Saturday, April 11, 2009

It's all been said.

I'm reaching recession overload. Everywhere I turn there are more stories about the causes, impact, and how to adapt. I'm getting utterly sick of the human interest features about how everyone is coping or not coping with the changes. Yet, a lot of my thoughts are along the same lines so I haven't been posting a lot.

I've discovered while home for Easter weekend that my parents are canceling Netflix and shopping at Aldi's. The boy keeps getting sent home early because there just isn't enough work to keep everyone busy. I've quit checking my Vanguard account. It's not a super fun time, but life goes on.

It's the more subtle effects that are keeping me up at night. The physics graduate program at my old university had an upsurge in applications this year as more people tried to wait out the recession and the competition for slots at top-tier programs became all the more fierce. One of the best physics students I know got rejected by his top choice despite being offered large scholarships to other programs. His university of choice dealt with budget cuts by reducing the number of graduate stipends they offer.

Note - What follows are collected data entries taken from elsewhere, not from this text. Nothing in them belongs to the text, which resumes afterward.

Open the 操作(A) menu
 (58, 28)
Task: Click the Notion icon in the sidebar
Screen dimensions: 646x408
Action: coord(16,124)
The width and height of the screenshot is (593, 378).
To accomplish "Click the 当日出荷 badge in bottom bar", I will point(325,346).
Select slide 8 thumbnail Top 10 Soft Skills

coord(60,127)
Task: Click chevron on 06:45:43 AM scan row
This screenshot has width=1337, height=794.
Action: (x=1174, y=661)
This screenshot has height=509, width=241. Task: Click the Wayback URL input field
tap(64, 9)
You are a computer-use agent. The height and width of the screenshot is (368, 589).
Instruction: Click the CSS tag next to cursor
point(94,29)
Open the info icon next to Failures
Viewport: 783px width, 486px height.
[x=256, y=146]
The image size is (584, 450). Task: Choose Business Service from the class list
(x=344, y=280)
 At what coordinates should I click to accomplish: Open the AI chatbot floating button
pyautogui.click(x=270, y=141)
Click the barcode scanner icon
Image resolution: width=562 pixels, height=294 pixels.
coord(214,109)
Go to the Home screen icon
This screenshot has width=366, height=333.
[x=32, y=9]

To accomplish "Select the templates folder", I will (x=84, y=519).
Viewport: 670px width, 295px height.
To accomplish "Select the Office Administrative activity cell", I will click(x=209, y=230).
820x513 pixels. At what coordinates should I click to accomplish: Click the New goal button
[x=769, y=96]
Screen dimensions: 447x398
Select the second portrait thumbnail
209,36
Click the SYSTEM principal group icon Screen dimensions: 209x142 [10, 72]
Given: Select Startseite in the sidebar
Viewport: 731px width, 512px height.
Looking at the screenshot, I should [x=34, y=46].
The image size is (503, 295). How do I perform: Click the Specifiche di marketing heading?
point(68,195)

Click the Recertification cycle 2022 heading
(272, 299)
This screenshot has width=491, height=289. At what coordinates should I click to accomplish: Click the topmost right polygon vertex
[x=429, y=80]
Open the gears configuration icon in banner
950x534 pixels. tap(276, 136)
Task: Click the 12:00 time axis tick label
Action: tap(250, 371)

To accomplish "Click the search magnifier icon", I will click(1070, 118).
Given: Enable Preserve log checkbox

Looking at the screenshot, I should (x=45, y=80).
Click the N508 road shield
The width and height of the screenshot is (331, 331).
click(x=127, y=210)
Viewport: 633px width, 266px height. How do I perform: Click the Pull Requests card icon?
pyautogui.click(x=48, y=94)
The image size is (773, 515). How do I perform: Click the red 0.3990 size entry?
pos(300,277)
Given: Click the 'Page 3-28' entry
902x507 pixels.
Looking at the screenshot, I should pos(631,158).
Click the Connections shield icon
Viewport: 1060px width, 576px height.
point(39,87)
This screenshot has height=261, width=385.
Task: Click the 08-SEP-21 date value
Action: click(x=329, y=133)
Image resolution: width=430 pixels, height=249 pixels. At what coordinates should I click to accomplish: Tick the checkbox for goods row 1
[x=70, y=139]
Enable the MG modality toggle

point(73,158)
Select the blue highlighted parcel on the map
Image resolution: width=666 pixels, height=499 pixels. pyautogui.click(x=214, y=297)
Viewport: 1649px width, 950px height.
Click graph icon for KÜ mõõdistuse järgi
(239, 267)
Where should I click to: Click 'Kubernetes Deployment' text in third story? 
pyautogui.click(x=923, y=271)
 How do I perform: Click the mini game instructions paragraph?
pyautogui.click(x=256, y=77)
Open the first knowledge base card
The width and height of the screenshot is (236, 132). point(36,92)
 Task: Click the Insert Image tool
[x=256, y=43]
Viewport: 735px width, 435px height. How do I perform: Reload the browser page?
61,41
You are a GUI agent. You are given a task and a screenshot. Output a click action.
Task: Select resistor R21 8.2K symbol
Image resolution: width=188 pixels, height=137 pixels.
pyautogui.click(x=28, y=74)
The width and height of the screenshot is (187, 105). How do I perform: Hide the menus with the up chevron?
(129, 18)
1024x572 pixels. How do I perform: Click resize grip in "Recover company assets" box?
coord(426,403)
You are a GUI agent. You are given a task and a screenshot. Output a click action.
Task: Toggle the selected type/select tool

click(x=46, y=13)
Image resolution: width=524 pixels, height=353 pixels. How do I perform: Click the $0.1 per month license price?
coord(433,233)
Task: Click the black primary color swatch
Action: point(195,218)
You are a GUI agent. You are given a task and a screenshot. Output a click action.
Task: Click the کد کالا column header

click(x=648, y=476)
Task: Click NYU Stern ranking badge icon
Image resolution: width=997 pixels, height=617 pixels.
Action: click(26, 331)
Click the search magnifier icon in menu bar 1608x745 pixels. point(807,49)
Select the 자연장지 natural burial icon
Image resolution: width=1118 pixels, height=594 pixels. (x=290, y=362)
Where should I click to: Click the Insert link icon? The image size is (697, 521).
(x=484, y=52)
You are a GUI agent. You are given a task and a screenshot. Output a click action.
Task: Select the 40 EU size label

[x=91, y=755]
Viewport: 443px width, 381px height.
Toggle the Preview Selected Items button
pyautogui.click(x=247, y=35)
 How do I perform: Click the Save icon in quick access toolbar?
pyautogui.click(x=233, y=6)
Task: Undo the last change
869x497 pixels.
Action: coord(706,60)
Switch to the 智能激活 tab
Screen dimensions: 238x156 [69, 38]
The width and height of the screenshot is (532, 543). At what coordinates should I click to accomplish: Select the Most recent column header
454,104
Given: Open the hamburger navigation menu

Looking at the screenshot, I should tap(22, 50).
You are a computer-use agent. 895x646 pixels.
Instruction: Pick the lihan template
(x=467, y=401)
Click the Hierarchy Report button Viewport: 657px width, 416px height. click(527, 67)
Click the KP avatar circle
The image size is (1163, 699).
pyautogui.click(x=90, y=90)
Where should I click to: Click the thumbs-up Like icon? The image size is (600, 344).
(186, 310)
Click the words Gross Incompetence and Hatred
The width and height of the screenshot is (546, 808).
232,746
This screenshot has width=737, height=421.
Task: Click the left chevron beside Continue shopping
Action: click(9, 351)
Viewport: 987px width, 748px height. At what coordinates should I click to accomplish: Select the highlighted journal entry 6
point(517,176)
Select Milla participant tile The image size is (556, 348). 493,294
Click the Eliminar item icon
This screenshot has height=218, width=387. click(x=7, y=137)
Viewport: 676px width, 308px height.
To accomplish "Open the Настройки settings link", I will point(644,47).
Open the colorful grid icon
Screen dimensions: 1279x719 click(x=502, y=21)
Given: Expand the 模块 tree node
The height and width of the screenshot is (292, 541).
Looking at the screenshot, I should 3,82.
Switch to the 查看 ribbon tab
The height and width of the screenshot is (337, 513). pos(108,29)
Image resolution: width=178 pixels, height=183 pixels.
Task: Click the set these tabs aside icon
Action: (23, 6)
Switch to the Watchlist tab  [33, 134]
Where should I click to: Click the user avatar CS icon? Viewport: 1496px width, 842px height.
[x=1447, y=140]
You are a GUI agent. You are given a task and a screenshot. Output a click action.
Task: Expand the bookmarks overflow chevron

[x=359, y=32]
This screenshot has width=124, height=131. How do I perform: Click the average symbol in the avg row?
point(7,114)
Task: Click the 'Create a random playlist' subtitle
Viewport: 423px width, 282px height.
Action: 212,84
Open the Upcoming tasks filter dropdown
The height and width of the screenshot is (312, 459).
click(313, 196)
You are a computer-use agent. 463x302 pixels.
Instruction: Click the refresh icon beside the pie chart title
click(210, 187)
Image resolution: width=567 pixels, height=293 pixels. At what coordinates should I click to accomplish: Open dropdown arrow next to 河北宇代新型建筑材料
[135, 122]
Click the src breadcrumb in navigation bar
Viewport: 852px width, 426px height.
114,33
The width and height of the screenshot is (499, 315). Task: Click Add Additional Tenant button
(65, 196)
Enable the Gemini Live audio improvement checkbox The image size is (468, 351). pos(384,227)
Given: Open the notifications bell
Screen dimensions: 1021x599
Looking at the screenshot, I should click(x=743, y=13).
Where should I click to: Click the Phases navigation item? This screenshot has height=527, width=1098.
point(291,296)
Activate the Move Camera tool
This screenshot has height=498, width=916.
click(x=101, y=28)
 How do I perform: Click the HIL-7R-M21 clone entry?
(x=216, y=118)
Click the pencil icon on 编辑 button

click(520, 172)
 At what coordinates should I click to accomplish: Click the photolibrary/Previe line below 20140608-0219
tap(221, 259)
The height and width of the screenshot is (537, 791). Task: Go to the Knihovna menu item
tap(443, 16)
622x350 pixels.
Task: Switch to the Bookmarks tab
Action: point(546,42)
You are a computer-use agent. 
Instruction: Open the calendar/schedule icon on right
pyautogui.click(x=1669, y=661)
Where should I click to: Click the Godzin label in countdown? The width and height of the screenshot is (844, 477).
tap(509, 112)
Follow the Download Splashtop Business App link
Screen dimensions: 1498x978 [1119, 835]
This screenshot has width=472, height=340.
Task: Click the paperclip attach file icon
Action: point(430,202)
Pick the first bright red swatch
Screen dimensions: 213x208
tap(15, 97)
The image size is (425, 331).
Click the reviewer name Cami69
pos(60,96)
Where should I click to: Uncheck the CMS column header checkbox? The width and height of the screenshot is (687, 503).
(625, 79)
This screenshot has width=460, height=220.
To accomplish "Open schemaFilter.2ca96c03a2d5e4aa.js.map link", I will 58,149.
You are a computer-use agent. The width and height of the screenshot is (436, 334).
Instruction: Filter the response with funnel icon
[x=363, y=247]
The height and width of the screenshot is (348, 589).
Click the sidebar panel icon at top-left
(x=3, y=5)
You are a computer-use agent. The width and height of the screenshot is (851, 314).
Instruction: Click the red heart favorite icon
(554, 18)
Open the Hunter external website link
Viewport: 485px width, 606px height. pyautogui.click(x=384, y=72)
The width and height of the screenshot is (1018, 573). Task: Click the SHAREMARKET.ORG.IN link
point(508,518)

His second choice, Cornell University (with an R.P. Feynman award), is hardly a bad option for an aspiring physicist, but not such a great option for someone who also hopes to spend the rest of his life with my friend S. She got a major fellowship to attend graduate school in English at the school that rejected him, and they wound up with zero overlap in their acceptances. It was, to put it mildly, bloody depressing. Fortunately, yesterday at the eleventh hour the National Science Foundation offered him a graduate fellowship, and the top choice offered him a slot since he'll be bringing federal funding with him.

So all that worked out nicely, but it leaves me a bit concerned about my prospects next year. I'll never be the physicist my friend will be. I fancy that I'm reasonably bright and hardworking, but I wasn't the sort of student who could work through enough E&M on my own to take graduate-level general relativity as a sophomore. Throw in that I've done hardly any real physics this year, instead opting to stand back and watch my brains slowly turn to mush as I spend my days trying to teach teenagers how to add fractions so they have a prayer of learning the material I'm actually supposed to be teaching, and I don't feel so secure in my chances of getting in to a respected graduate program.

Yeah, it's nothing compared to the folks who're losing their savings, their jobs, their health insurance, and their homes. Yeah, it's mostly my own darn fault for going into TFA instead of directly into grad school back when the economic outlook was a touch rosier. Yeah, it really is entirely my fault that I didn't keep up with studying every day instead of letting myself get washed away by a sea of grief and then struggling to keep up with the demands of teaching. Like so many others, I'm nervous about the fallout from a variety of factors, some that were totally within my locus of control and others that are far outside it.

1 comment:

Over the Cubicle Wall said...

I don't know. I think the TFA experience would be pretty valuable in the long run. Being able to successfully deal with people vastly different than yourself is a rare skill that goes a long way in the working world.

Everyday, I see things not get done, or take longer, or cost more, and so on, because of interpersonal conflict.